D’après Nguyên Hung Quôc, le sens des mots «Je suis Vietnamien» varie : si c’est un Vietnamien dans le pays qui le dit, c’est chose naturelle, évidente. Si c’est le cas d’un Vietnamien d’outre-mer, c’est une affirmation hautement consciente, un choix qui vient du cœur car la majorité des Viêt kiêu ne sont plus Vietnamiens pour plusieurs raisons : ils vivent loin du Vietnam, presque toutes leurs relations se situent hors du Vietnam, et avant tout, ils n’ont plus la nationalité vietnamienne, c'est-à-dire qu’ils n’ont plus la citoyenneté vietnamienne.

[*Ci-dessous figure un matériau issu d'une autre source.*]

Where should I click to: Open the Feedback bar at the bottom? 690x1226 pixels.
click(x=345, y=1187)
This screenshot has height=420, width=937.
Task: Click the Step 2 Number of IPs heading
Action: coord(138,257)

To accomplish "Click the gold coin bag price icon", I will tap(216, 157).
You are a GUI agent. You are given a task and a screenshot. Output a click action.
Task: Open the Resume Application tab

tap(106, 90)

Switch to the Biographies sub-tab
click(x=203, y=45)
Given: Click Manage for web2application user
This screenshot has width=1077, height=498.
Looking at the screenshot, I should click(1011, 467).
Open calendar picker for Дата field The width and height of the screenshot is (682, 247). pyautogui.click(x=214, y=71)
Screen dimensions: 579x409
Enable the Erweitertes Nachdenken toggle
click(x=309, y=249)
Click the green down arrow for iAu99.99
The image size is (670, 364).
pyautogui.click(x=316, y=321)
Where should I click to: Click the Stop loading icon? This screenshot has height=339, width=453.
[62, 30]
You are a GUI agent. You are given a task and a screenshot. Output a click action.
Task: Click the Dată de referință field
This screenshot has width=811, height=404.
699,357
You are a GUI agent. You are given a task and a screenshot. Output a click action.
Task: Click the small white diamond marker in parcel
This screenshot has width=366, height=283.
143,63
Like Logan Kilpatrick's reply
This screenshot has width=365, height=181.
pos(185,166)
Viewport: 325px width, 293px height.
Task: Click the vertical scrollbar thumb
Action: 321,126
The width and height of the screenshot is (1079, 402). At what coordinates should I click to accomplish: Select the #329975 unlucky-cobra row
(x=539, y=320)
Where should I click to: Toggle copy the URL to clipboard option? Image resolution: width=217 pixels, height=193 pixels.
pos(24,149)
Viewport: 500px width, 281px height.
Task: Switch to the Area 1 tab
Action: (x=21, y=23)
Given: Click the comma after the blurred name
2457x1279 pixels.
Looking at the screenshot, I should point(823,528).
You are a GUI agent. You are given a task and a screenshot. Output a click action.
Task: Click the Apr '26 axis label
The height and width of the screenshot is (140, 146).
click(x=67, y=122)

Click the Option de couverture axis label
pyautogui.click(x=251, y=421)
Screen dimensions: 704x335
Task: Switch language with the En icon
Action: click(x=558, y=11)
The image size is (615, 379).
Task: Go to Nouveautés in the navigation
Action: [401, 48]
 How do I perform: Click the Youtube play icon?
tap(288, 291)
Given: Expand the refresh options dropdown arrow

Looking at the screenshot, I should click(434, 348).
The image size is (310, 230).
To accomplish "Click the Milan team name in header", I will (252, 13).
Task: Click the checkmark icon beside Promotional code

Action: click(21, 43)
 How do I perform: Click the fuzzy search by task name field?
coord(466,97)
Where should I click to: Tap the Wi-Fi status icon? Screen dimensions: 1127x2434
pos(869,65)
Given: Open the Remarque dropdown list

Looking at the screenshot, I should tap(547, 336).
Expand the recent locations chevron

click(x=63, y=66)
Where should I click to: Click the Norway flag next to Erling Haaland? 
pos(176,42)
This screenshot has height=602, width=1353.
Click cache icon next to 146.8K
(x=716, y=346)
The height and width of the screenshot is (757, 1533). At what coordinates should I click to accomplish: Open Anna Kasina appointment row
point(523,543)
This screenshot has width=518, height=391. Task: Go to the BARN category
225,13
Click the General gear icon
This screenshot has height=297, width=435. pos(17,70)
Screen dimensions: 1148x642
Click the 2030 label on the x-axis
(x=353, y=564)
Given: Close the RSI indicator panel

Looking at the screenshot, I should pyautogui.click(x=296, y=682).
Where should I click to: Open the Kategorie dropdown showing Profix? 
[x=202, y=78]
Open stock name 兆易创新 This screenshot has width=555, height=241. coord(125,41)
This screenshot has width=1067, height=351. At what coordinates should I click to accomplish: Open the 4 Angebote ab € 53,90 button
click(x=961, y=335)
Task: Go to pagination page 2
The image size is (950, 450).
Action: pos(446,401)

Et pourtant, la majorité des Vietnamiens d’outre-mer se considèrent, en priorité, comme Viêt, autrement dit, reconnaissent le Vietnam comme composante essentiel de leur identité.

«… Tout d’abord, toujours d’après Nguyên Hung Quôc, au début des années après 1975, nous nous sommes définis comme Vietnamiens réfugiés, non simplement comme Vietnamiens mais Vietnamiens réfugiés, avec une comotation fortement politique. Après un long séjour à l’étranger, cette qualité de +réfugié+ s’estompe. Nous finissons par nous définir selon le critère de la vietnamité culturelle».